The reflector is on the telescope!

A few days ago we reached a huge milestone for the South Pole Telescope. 43 days after we arrived, the reflector has been installed on the telescope. My internet connection is about to die, so I've got to leave it at that, but I promise more later!

More later: so this was a really big deal for us. To begin with, Steve, Tom, Jeff, Joaquin and I had spent the better part of the past 7 months working on the reflector in some form or fashion, including a multi-month test build in +100F East Texas Summer. More recently were the 2000 man-hours of work involved in assembling the reflector here at the Pole. Of course none of this would matter if we didn't have a telescope to put the reflector on, so let us not forget our rock-solid iron crew, led by Erik "Grande" "Baby" Nichols. Not only do these men and women work wonders with 5 ton pieces of steel in -60F weather, but also consistently risk social humiliation by hanging out with us beakers (south pole for "scientists"). They are a very fun group of people and are, 4000 man-hours later, responsible for building the bulk of the South Pole Telescope.

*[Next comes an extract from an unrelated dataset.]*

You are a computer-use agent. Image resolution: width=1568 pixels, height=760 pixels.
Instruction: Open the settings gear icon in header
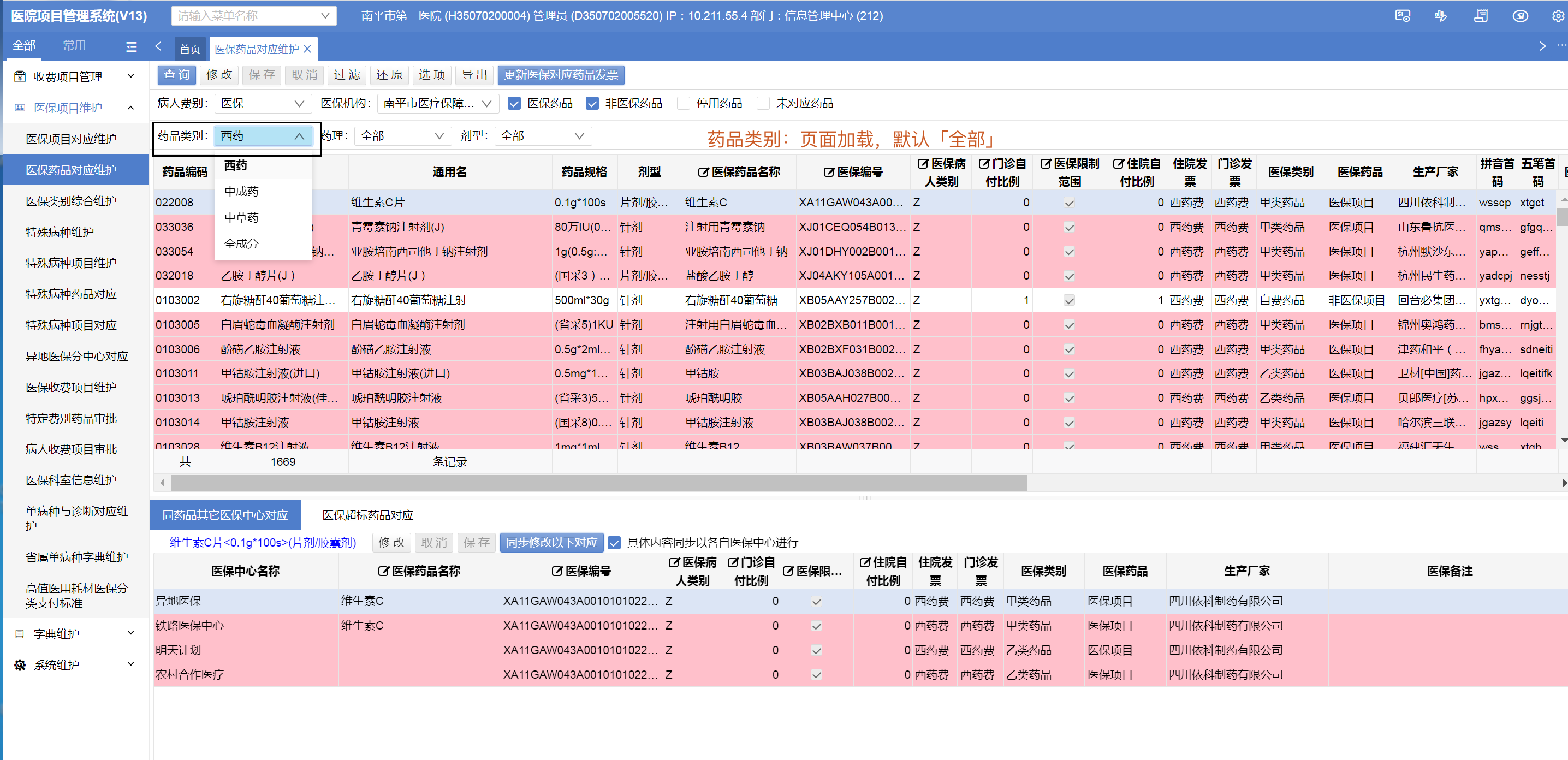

Due to the impressive logistical and managerial skills of the higher-ups (such as Steve Padin), the telescope and reflector were finished within days of each other. What followed was a multi-step, multi-day lift of the reflector onto the telescope. Here are some photos of the lift.

The reflector is lifted from the adapter cone (which, for those of you who know a little about materials with extremely low coefficients of thermal expansion, is supposedly one of the largest pieces of invar in the world).

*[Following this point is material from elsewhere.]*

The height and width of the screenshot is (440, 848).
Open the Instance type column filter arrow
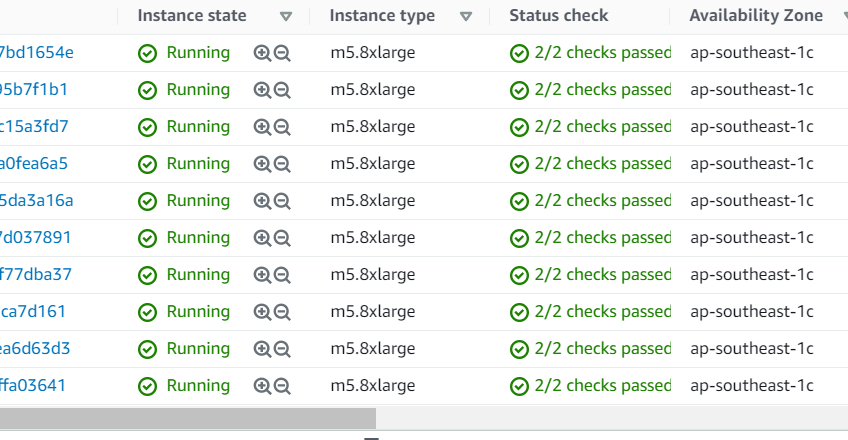click(x=466, y=17)

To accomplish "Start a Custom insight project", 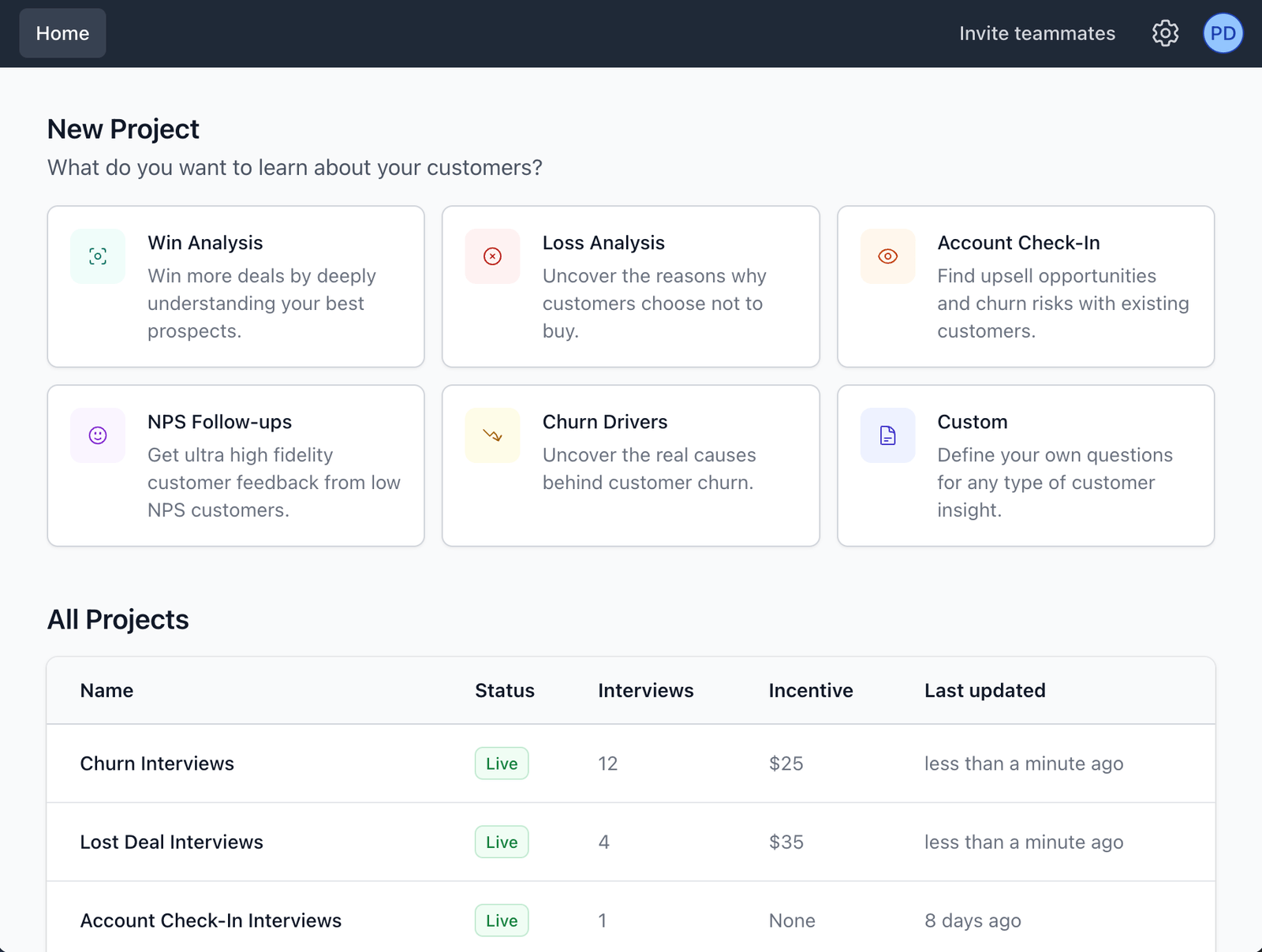I will [x=1025, y=465].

The adapter cone is lifted onto the telescope.

The big day arrives. About 40 people -- SPT people, iron workers, station managers, photographers, film makers -- were present at the lift. The two crane lift was captured nicely in this photo by Jerry Marty. That's Jeff, Tom and me on the left, doing what we do best.

And we're done! Iron worker Brian Hardin rightfully celebrates the flawlessly executed lift.